Hanlon’s Razor states that, “Never attribute to malice that which is adequately explained by stupidity.” This basically states that people aren’t inherently making bad choices, they just make the wrong choices because that they aren’t smart. Applying this to DFS, means that people more often than not are just going to take the guy that’s playing hot, because they ignore the outside factors of matchups and other things that may affect a player’s performance. This can lead to a massive gap in the ownership between players, and allow us to get a high upside plays at low ownership and a depressed price point.

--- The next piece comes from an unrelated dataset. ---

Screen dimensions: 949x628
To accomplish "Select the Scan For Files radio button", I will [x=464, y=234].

And besides psychological razors, social proof plays a large role in this discrepancy of the players’ ownership. People seem to look at tons of different articles and write ups about a given slate, and don’t rely on their own research. Many articles will say something like, “Player A has a tough match up tonight, but he’s been playing so hot lately that it doesn’t matter. His price has been rising lately but he’s still a good play.” And “Player B has a great matchup tonight and his price has fallen recently. He’s cheaper than usual, but he’s hard to play.” Because everyone sees that nobody is going to own Player B, they don’t want to either. But we should be targeting these players in tournaments. We know that eventually this player will start to hit again, and it could be at any time. For instance, situations like this are common occurrences:
Player A is a left-handed batter, and in his matchup tonight he faces a tough lefty pitcher in a ballpark that favors pitchers. Generally, this is a situation to avoid. But since he’s been playing so hot lately, he comes in at a price of $4,000 tonight, and ends up with a 15% ownership. His price is usually around $3,500.

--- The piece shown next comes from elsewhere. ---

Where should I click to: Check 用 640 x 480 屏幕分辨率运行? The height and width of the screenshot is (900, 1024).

Player B is a right-handed batter, and gets a matchup against an average left-handed pitcher. He’s playing in a ballpark that favors hitters. This is a great situation to target. But since he’s been playing so poor lately, he comes in at a price of $4,000 as well, and ends up with a 3% ownership. His price is usually around $4,500.
This is a great opportunity to target Player B when a very small amount of people will be on him tonight, due to his cold streak. Recency Bias also factors in, as anyone who rostered Player B during his bad week will not want to start him again. As mentioned before, this is for tournaments only. In cash games, we want to look towards the player that has been playing well, has a good matchup, is in the right ballpark, etc… This is an oversimplified example, but it gets the point across nicely. It won’t always be this black and white, but it should become evident to you once you start researching a given slate.
If all of that just went over your head, here’s the simplest way to put it. People are willing to start a player that is overall worse at hitting because they are on a hot streak. Why not take the better hitter at a depressed ownership? The better hitter is often cheaper, especially if they haven’t been producing for a while.
Now this example is easily related to baseball, but the same concept can be seen across the daily fantasy sports industry. Players that score 3 touchdowns in a particular week are often highly owned next week, regardless of other factors. The same goes for a player that unexpectedly drops 40 points in a basketball game, or a hockey player that has a 4-point night. Don’t get caught in the trap of hot streaks or great single-game performances. Look beyond this in tournaments and find recently underperforming players in good matchups to give yourself an edge. It may not always pan out, but when it does, you’ll be finding yourself sitting at the top of the leaderboards instead of just barely cashing.